Thursday, January 27, 2011

Changes

One of the fundamental changes I've seen in education is the change from learning facts, formulas and processes to investigating, designing and discussing things. Rote learning is now utterly taboo. My problem with this is that you can't have a meaningful discussion about a topic that you know nothing about, nor do I believe that designing a pizza menu or a mobile phone holder is more important than knowing about temperature, calorific value or the electromagnetic spectrum.

A group discussion about the effectiveness of different makes of running shoes is meaningless when the participants do not understand how to rearrange the equation that relates pressure, area and force. Surely it is better to be able to calculate a frequency from a given wavelength and vice versa than to investigate which brand of sunglasses cuts out the most light?

Basic skills such as drawing a graph, rearranging a formula, simple grammar, punctuation and spelling have all been lost and I'm not really sure that they have been replaced with anything of value.

20 comments:

jaljen said...

My idle observations suggest that young people (ranging up to their 30s) are utterly clueless as to historical or geographical fact.

I simply don't know what pops into their heads when miners are entombed in Chile. Could they find Chile on a map? Do they know anything about the Industrial Revolution? Do they wonder why we have canals? Who made the canals? When?

Such an impoverished world. So sad.

Defence Brief said...

Jaljen, how old are you that you describe the ignorant youth to include those in their 30s? Since you don't mention any cut off point, I can only assume you include those aged right up to 39.

Frank, you have clearly misunderstood the modern world I am afraid. What use is being able to "calculate a frequency from a given wavelength and vice versa" to somebody selling trainers?
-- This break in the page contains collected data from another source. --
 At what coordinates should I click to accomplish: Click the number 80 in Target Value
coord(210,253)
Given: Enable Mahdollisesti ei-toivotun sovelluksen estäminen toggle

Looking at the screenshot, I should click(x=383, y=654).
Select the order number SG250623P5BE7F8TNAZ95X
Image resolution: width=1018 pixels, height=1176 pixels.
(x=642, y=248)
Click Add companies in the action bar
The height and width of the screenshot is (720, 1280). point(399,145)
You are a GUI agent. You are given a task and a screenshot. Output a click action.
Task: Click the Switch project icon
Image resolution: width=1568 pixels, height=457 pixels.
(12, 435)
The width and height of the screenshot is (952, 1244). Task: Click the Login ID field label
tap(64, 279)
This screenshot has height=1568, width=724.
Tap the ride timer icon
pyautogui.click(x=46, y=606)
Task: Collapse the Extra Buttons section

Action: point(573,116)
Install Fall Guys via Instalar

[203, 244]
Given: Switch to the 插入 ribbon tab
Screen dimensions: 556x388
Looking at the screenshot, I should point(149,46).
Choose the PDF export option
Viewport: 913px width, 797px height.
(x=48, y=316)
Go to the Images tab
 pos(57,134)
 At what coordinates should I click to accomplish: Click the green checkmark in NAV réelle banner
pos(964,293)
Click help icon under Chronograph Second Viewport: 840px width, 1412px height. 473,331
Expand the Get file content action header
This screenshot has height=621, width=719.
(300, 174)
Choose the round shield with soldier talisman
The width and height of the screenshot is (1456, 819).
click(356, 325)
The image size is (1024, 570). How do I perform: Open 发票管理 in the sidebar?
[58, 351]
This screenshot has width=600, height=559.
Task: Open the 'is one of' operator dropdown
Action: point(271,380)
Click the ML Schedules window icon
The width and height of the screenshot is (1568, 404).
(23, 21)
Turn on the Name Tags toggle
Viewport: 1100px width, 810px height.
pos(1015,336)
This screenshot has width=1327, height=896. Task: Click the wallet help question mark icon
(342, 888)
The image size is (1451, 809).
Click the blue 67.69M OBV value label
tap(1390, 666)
All the budding Pizza Hut employees have much better career prospects if they can design a pizza menu from day one. I am also tempted to argue that having no knowledge of calorific values is a positive asset to somebody in Pizza Hut.

How will street robbers of tomorrow make their get away if you have neglected to properly hold a debate about which running shoe is best?

Where will the next generation of Michael Fishes come from if you go around teaching them to understand such things as temperature? I damn sure no weather forcaster on tv at the moment has any clue about temperature.

Do you really want your copy of Now, Closer, Tart Daily, More, etc to be ful of WAGs with sunburnt eyes or white patches around their eyes all because you couldn't be bothered teaching them which sun glasses were right for them?

Anonymous said...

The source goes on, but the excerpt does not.